Goal of the exercise.
Look through the data below. Show each line where the string "pixels" occurs.

Material supplied.
^^^^^^^^

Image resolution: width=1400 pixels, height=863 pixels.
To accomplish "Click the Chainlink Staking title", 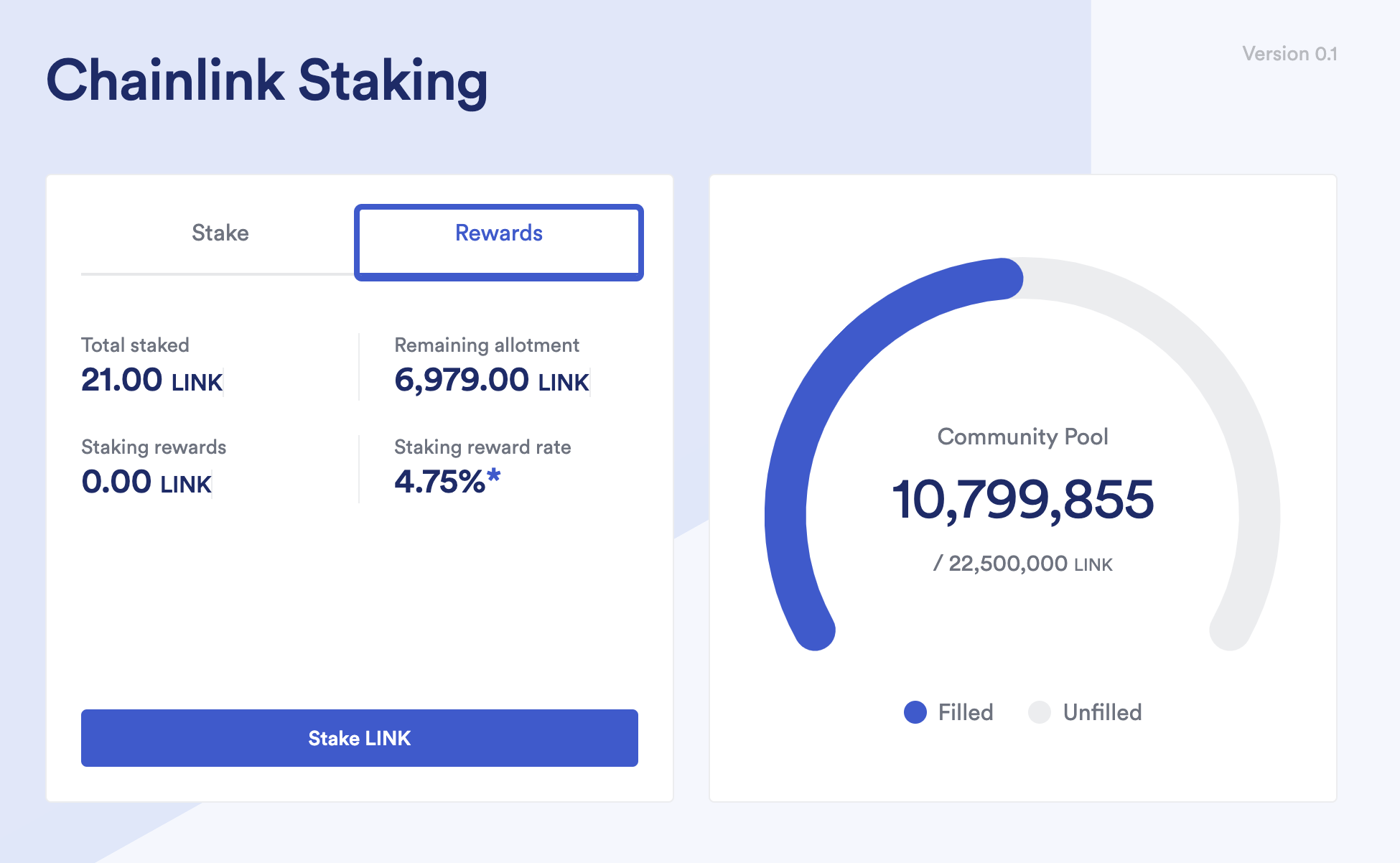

^^^^^^^^

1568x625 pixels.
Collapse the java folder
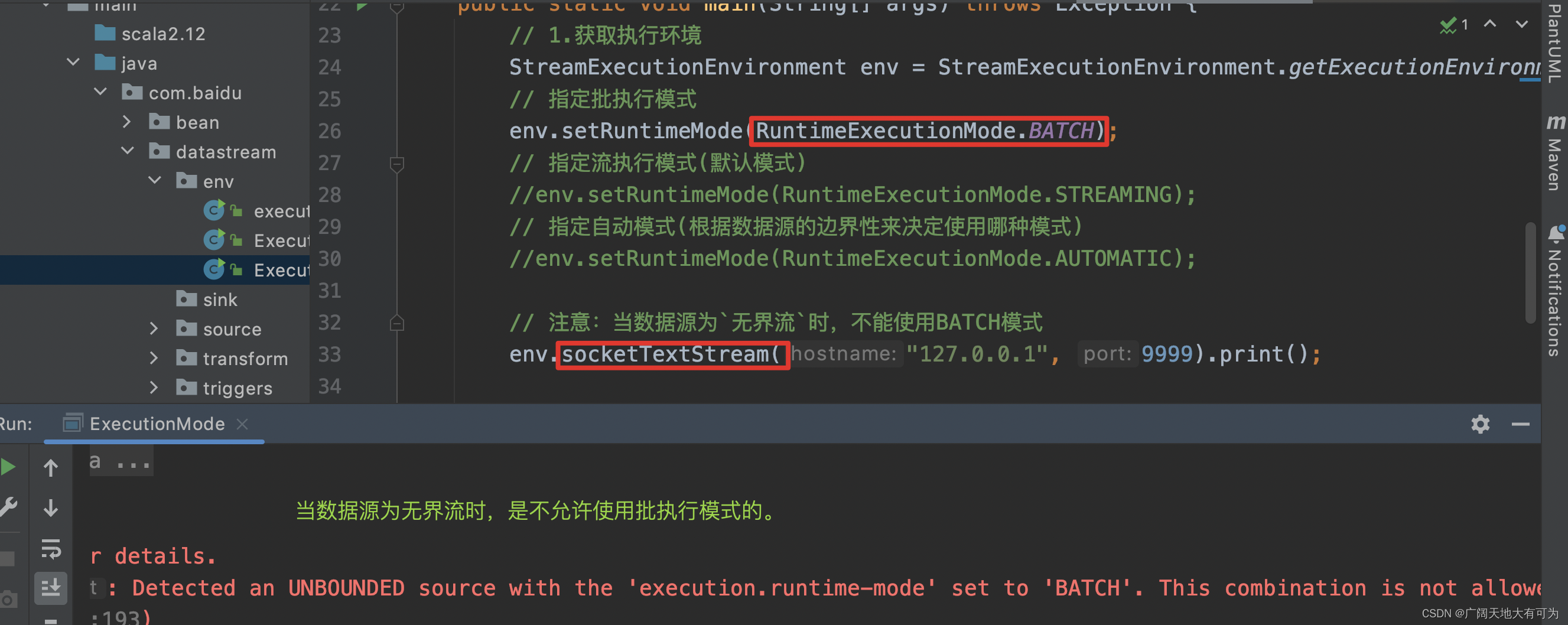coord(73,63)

^^^^^^^^

Exercise output.
Image resolution: width=1400 pixels, height=863 pixels.
1568x625 pixels.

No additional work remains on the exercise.